Baardskeerdersbos is located 20 km east of Gansbaai on the Gansbaai–Elim–Bredasdorp road. It lies on the southern slopes of a mountain called Perdekop ("Horse Hill"), at the base of the Boskloof ("Forest Gorge") through which a small river flows south off the mountain. Just south of the village the Boesmansrivier ("Bushman's River") flows from east to west; the Boskloof stream flows into this river.

==History==
The first reference to this area by Europeans dates to 1660, when Jan van Riebeek sent an expedition to explore the Overberg. The farm "Baarscheerders Bosch" number 213 in the Bredasdorp registration district, which included the village and the surrounding farmland and hillside, was surveyed for a Phillip Fourie Senior in 1831; that original farm has since been subdivided considerably into separate farms, smallholdings and plots. The current church in Baardskeerdersbos was built in 1921 and is a National Monument.

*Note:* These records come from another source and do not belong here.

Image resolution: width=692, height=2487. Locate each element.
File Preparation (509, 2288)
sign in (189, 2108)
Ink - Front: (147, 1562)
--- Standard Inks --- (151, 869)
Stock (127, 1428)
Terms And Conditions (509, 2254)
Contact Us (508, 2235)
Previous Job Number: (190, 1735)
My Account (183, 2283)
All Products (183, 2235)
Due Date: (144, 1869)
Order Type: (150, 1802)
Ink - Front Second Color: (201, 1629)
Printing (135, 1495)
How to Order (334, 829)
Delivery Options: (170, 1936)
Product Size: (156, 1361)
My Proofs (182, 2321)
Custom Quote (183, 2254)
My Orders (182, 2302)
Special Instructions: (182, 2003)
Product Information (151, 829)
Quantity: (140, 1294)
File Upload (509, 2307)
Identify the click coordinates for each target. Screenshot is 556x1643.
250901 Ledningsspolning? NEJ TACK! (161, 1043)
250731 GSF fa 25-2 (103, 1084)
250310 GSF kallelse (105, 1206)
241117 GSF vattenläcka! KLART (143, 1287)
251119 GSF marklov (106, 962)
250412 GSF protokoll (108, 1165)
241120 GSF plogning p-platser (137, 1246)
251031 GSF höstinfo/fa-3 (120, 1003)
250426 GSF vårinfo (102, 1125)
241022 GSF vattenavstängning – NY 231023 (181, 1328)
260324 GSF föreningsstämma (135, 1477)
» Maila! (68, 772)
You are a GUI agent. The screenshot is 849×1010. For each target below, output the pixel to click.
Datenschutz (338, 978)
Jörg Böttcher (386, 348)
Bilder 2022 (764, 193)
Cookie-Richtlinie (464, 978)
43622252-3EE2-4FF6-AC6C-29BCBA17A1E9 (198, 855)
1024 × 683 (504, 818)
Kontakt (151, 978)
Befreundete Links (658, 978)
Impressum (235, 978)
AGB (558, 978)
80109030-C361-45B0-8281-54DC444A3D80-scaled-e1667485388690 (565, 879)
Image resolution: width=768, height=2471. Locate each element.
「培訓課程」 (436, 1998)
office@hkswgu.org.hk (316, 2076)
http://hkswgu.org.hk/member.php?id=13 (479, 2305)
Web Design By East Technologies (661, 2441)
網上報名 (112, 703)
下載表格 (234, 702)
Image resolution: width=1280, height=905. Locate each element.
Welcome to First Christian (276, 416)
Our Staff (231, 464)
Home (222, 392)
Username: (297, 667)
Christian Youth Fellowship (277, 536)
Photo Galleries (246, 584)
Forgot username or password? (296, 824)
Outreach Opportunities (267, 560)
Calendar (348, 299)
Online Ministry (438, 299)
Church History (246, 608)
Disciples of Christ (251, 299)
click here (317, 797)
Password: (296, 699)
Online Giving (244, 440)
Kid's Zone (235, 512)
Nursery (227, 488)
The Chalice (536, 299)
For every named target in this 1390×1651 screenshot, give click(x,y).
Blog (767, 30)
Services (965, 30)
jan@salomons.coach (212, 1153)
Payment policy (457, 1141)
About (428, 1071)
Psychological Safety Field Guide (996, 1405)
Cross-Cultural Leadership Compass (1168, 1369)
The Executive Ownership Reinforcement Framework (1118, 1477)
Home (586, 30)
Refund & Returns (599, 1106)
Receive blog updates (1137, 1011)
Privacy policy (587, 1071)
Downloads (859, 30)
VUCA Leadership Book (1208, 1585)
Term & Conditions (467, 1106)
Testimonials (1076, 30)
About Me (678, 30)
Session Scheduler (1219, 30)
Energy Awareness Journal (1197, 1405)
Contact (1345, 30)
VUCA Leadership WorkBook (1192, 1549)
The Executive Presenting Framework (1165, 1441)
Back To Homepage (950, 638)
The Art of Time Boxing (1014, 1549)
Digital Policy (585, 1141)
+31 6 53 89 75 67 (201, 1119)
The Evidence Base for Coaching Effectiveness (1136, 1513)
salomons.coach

For a long time the village remained rural and undisturbed, but recently it has been discovered as a quiet getaway particularly for residents of Cape Town; several new houses have been built, and several more renovated.

==Name==
The name "Baardskeerdersbos" in Afrikaans or "Baardscheerders Bosch" in the original Dutch literally means "Beard Shaver's Forest". The accepted explanation for this name is that a species of solifuge inhabits the area, and that this arachnid is referred to as a "beard shaver" because it cuts hair to use for nest-building. The well-known cartographer and writer Peter Slingsby wrote a book entitled "Beard Shaver’s Bush: Place Names in the Cape" (ISBN 0-620-24965-X) which discusses the origin of this and many other place names.